• _Try it_
The line with "Where should I" starts the range, and the last line of the listing ends it. Retype that range exactly, without pictures.
START Data extract
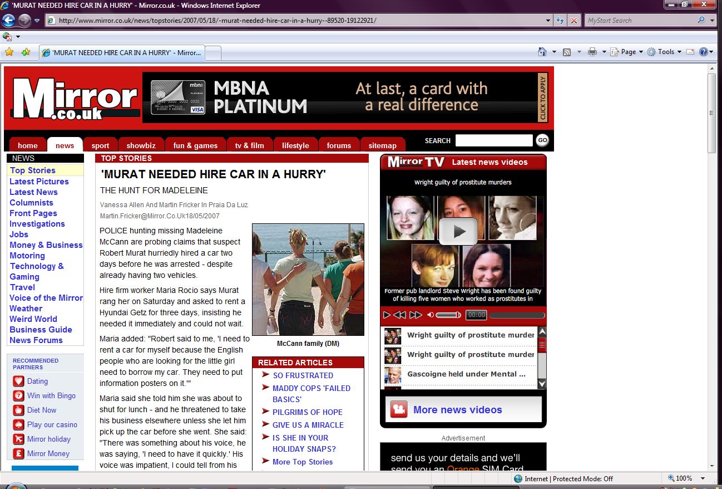Screen dimensions: 722x489
Task: Mute the Mirror TV player speaker
Action: click(430, 315)
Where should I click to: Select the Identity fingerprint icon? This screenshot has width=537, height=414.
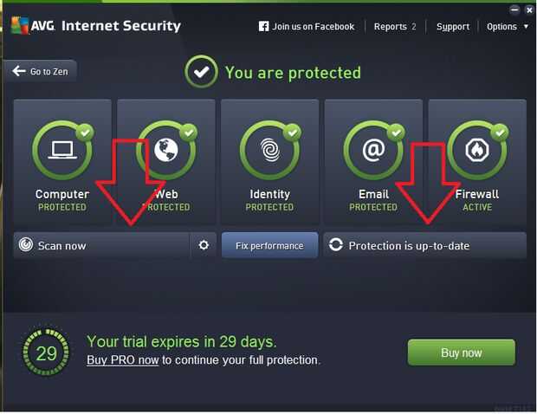click(x=269, y=150)
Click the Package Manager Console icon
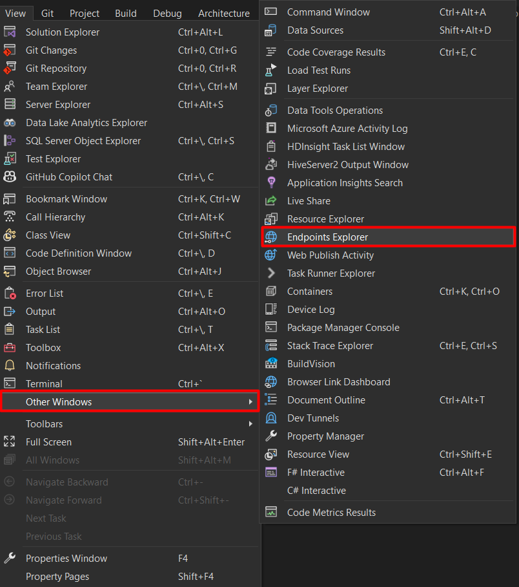519x587 pixels. (270, 327)
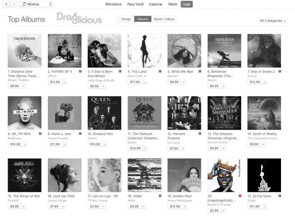295x218 pixels.
Task: Click the explicit badge beside So Far Gone
Action: [x=280, y=196]
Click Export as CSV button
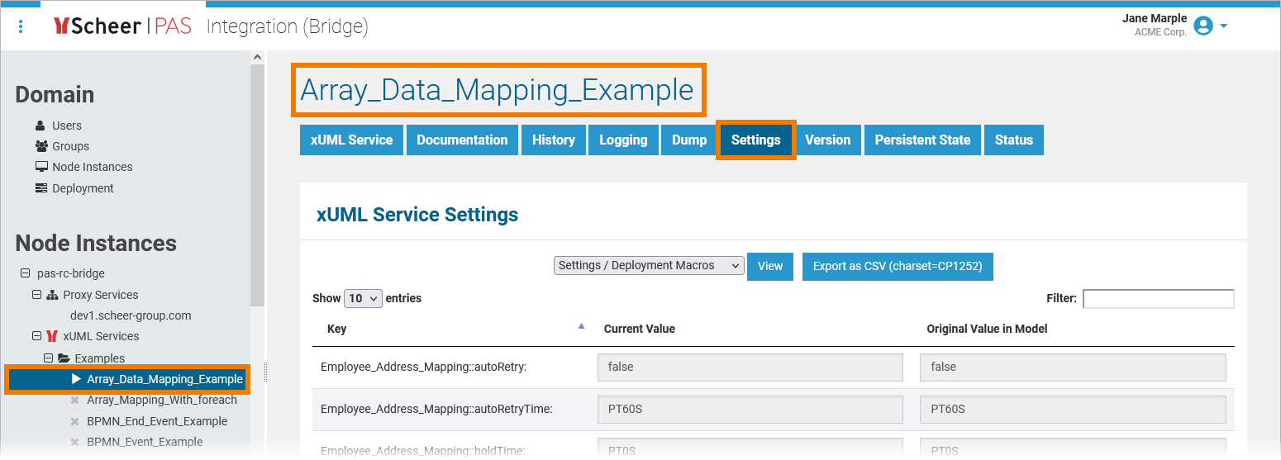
END Data extract
• _Written answer_
Where should I click to: Select the Identity fingerprint icon? This screenshot has width=537, height=414.
click(x=269, y=150)
Click the Package Manager Console icon
519x587 pixels. (270, 327)
295x218 pixels.
Task: Click the explicit badge beside So Far Gone
Action: [x=280, y=196]
Click Export as CSV button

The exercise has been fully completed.